We identify a role for the GDI-like solubilizing factor (GSF) PDEδ in modulating signalling through Ras family G proteins by sustaining their dynamic distribution in cellular membranes. We show that the GDI-like pocket of PDEδ binds and solubilizes farnesylated Ras proteins, thereby enhancing their diffusion in the cytoplasm. This mechanism allows more effective trapping of depalmitoylated Ras proteins at the Golgi and polycationic Ras proteins at the plasma membrane to counter the entropic tendency to distribute these proteins over all intracellular membranes. Thus, PDEδ activity augments K/Hras signalling by enriching Ras at the plasma membrane; conversely, PDEδ down-modulation randomizes Ras distributions to all membranes in the cell and suppresses regulated signalling through wild-type Ras and also constitutive oncogenic Ras signalling in cancer cells.

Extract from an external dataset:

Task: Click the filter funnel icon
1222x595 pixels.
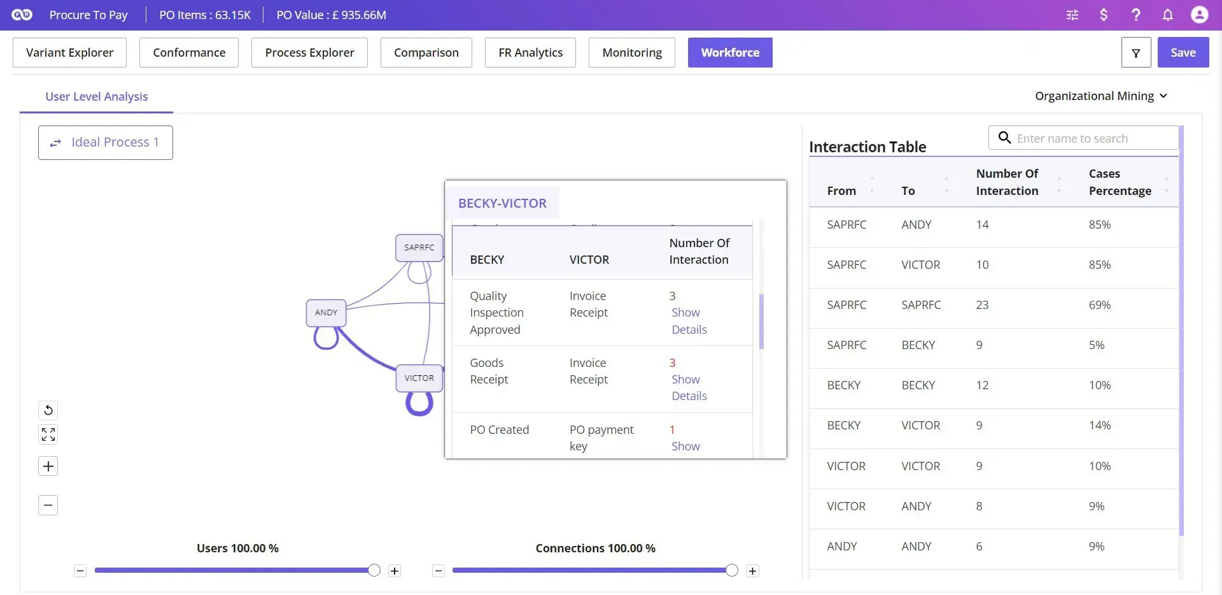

Our findings link the activity of PDEδ in determining Ras protein topography to Ras-dependent signalling. Bastiaens and colleagues find that PDEδ can solubilize Ras family small GTPases, resulting in their release from cellular membranes. This concentrates Ras proteins at specific subcellular locations, which promotes their eventual association with the plasma membrane and potentiates Ras-mediated signal transduction.